## Extrait retenu:

====================

Le repli sur soi touche toutes les classes d’âge, mais il est donc particulièrement prononcé chez les 16-30 ans. Peut-on pour autant parler d’une jeunesse égoïste ? Dans cette distance affichée envers la chose publique on peut voir deux mouvements qui combinent le retrait du monde d’hier et l’ouverture vers un monde à venir.

D’une part, les jeunes se retirent sur leur Aventin, faute d’une confiance dans l’évolution de la société française, et surtout en raison d’une image désastreuse de l’action politique : à travers le kaléidoscope des grands médias, les débats s’égrainent comme des rituels usés, attendus, un jeu de rôles dont on connaît par avance chaque réplique. La puissance des mots supplée ainsi à une relative impuissance de la politique, en tout cas les jeunes ont l’impression de n’en voir aucune retombée pour eux. Et les gens de vingt ans soit s’amusent de ce moulin à prières (affirmation d’un espace public du rire et de la dérision), soit, résolument, ils tournent le regard ailleurs. La scène politique traditionnelle, pour eux, a perdu tout charisme.

====================

## Enregistrements présentés:
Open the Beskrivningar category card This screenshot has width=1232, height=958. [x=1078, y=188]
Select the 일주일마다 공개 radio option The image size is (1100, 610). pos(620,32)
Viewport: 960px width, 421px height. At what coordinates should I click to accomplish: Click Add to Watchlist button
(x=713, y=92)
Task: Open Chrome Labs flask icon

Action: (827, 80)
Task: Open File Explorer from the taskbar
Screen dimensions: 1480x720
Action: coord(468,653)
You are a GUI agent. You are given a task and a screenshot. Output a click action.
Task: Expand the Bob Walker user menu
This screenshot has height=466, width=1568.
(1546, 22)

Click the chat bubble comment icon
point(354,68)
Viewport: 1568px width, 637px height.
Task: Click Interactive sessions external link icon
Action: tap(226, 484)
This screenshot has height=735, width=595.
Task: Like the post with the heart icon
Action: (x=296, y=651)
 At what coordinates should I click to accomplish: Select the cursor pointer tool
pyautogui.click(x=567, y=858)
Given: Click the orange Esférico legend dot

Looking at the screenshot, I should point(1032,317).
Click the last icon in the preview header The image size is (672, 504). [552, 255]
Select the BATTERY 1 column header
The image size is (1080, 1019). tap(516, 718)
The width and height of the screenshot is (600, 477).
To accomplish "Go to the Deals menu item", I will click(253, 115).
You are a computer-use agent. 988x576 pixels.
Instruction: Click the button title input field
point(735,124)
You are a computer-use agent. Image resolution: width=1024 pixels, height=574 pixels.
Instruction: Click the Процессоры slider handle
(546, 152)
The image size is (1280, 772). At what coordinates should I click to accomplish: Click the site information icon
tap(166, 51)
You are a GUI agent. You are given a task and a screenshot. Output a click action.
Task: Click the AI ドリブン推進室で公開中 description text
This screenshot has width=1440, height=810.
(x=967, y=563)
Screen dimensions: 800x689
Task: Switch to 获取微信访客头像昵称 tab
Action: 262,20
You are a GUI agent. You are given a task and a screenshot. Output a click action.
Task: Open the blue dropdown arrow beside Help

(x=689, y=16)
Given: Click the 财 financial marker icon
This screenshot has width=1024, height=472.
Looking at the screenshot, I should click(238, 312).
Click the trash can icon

====================

## Tâche à réaliser 1:
Recopiez le passage de l'extrait retenu qui commence aux mots « D’une part, les » et s'arrête après « perdu tout charisme. ».
## Tâche à réaliser 2:
Rédigez la suite du texte sur la distance des jeunes envers la politique, en partant de sa dernière phrase.

## Réponse finale 1:
D’une part, les jeunes se retirent sur leur Aventin, faute d’une confiance dans l’évolution de la société française, et surtout en raison d’une image désastreuse de l’action politique : à travers le kaléidoscope des grands médias, les débats s’égrainent comme des rituels usés, attendus, un jeu de rôles dont on connaît par avance chaque réplique. La puissance des mots supplée ainsi à une relative impuissance de la politique, en tout cas les jeunes ont l’impression de n’en voir aucune retombée pour eux. Et les gens de vingt ans soit s’amusent de ce moulin à prières (affirmation d’un espace public du rire et de la dérision), soit, résolument, ils tournent le regard ailleurs. La scène politique traditionnelle, pour eux, a perdu tout charisme.

## Réponse finale 2:
Par contre, une autre scène de débat public, celle du Web, capte leur curiosité. Nous l’avons vu, ils sont plongés dans cette socialisation originale qui use de toutes les ressources des outils de communication. Ainsi la nouvelle génération attend davantage, pour faire bouger les choses, des interactions entre le Web et la vie telle qu’elle est : non sur un plan strictement politique partisan, auquel elle ne croit guère, mais sur un plan culturel et social. D’abord le Web 2.0 est le chantre de valeurs qui parlent à la jeunesse. Ce système de pensée issu du courant hacker, cocktail de la contre-culture californienne des années 1960 et de l’imaginaire des promoteurs du logiciel libre, encense la liberté d’expression, l’idéal égalitaire, l’échange désintéressé, la création collective. Par ailleurs, Internet propose des outils de débats qui permettent d’attirer un public qui se méfie de l’embrigadement idéologique propre aux partis (par les sites des think tanks, d’associations ou de fondations). Surtout les échanges ont lieu dans toute une gamme de blogs, de wikis et de plateformes, supports ou relais de textes où l’on parle idées et enjeux de société. Parallèlement, une analyse du contenu des blogs et des réseaux sociaux révèle l’émergence d’un espace mental fondé sur le rire, les jeux de sens, la délectation de la dérision et de l’absurde. Le LOL (éclater de rire) et le LULZ (ricaner avec quelques arrière-pensées) émergent comme des marqueurs culturels de notre époque, un produit des interactions de la jeunesse avec les médias et une floraison de contenus d’images – films cultes, cartoons, mangas, jeux vidéos, séries, infotainment, contenus humoristiques. Un cosmos dont seuls les digital natives ont la clef, et qui fournit un terreau autant pour la critique sociale et l’innovation que pour le défoulement. Dans le Web, de fait, la politique est d’abord perçue via le prisme du rire : 31 % des internautes de tous âges déclarent rechercher ou transférer des contenus humoristiques sur la politique alors que 16 % seulement visionnent des vidéos politiques (Étude Mediapolis, CEVIPOF et CARISM, 2010). Et ce contraste est sans doute plus marqué pour les jeunes.

C’est dans cet espace bouillonnant, non médiatisé par les institutions et les grands médias, que se forge une autre conception du rapport à la res publica. L’utopie du « je crois en moi » et « je crois en toi » est une réponse en défi à la scène politique traditionnelle.